Hall sets his sights on the bland mediocrity and callousness of modern America. The title Best Western, like so much in the script is darkly ironic, a reference to both the hotel chain and the romantic image of the American West.

The instruments of his critique are a handful of characters who converge on a Montana motel which is due to be demolished to make way for an expanded highway. The motel owner Del (Carol Cleveland) struggles to keep the business afloat and can't work out why people think she looks manly. She lives with her pregnant, tv-addicted daughter Ryvita (a suitably vacant Dagmar Doring), who thinks "true love" beams out of wall-sized, plasma flatscreen, and who doesn't even know who the father of her child is.

Meanwhile, a different drama is unfolding in one of the motel rooms. An old rancher Early (a brooding Tim Williams) who awaits an operation, is struggling to come to terms with the fact that his new heart valve may cost him the ranch that he built with "shit, piss, sweat, and blood".

His estranged son, Leo (Tom Stade) who passed up his father's ranch to play the fiddle, is also a reluctant guest at the hotel, nursing old anger for his dying father. In spite of the efforts by his new wife Wanda (Maria Golledge) the two men seem bitterly irreconcilable.

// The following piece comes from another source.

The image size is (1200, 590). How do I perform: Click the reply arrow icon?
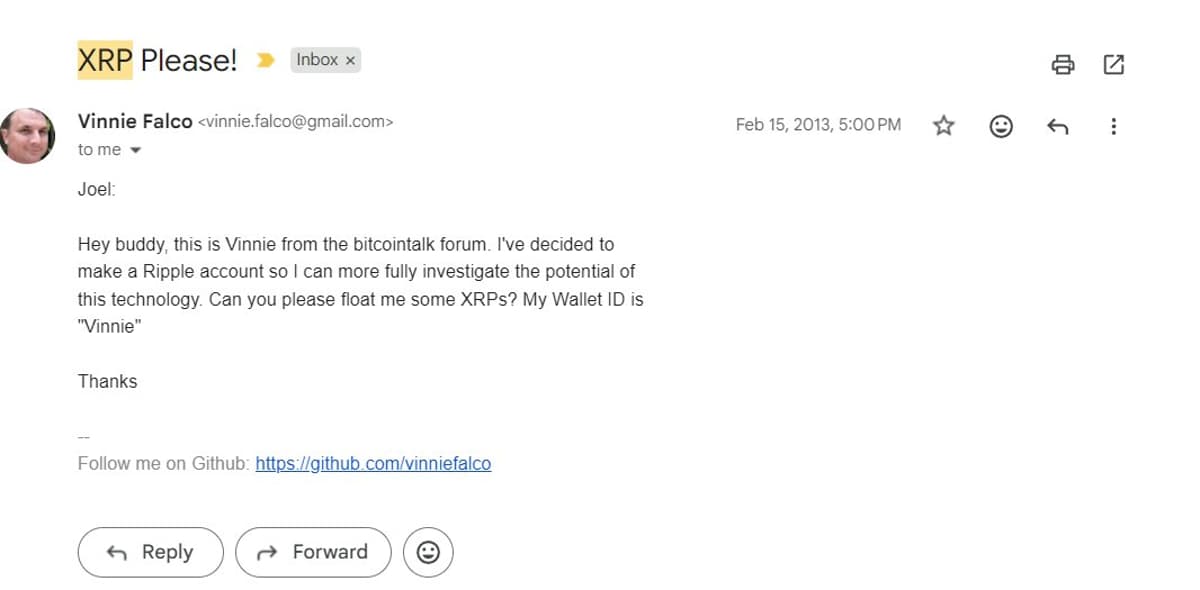coord(1057,125)
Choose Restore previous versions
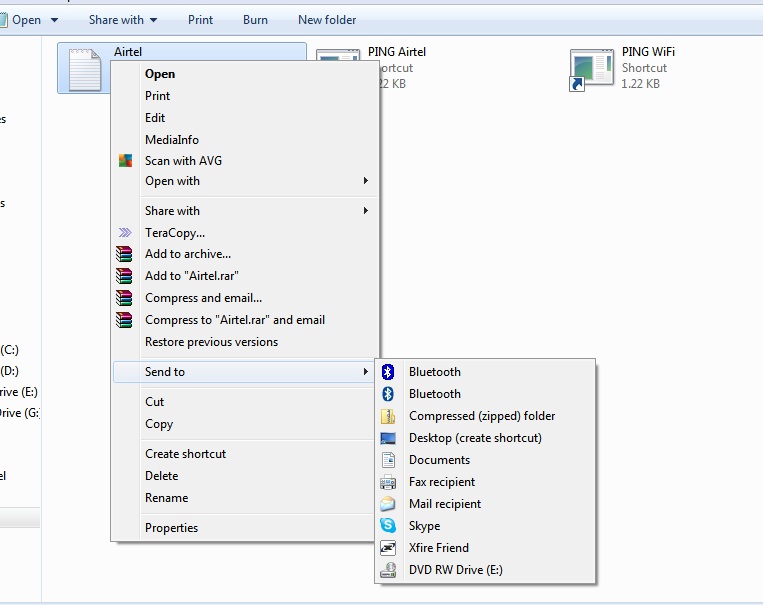The width and height of the screenshot is (764, 605). pyautogui.click(x=211, y=342)
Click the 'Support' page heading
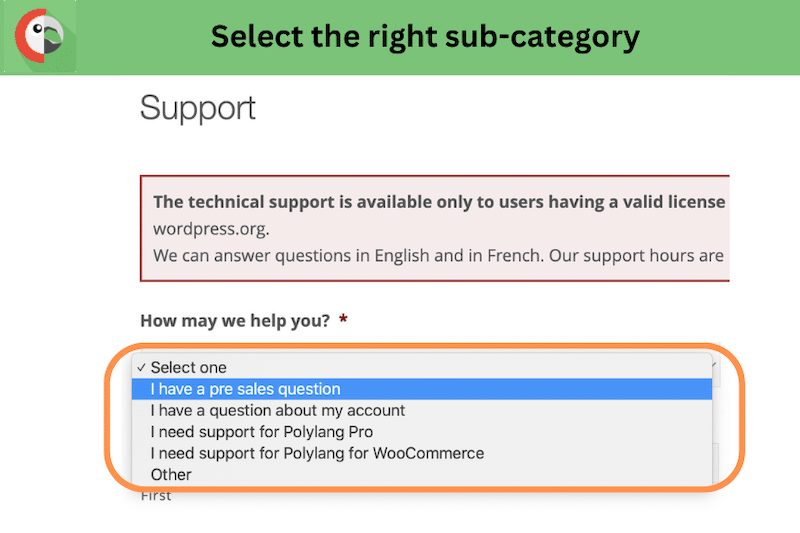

But before we are drawn into these tales of dysfunctional familial relations we meet Ed, a smug jobsworth who is clearing the way of obstacles for the road expansion. Hall takes more comedic freedom with this character. The way Ed waxes about his work and his connivances, blithely leaving a trail of human wreckage behind him, would be hilarious in another context. But as with a doctor character later on - a buxom English gal with an amusing, no-nonsense attitude and
a costume out of Calamity Jane - they don't sit easily with the rest of the play.

There's much to recommend in Best Western. Hall's dialogue is vivid in its vernacular (expressions like "Whatever bark he had on
him has been stripped off by now") and there's wonderful bursts of scabrous wit decrying modern evils of, for example, the US health system or government indifference. However, the play suffers from an uneven-ness of tone, you feel jerked uncomfortably back and forth from tragic to comic. Maybe that's the point. But it's tempting to think that in the hands of a different director Hall's script would become more complete and alive.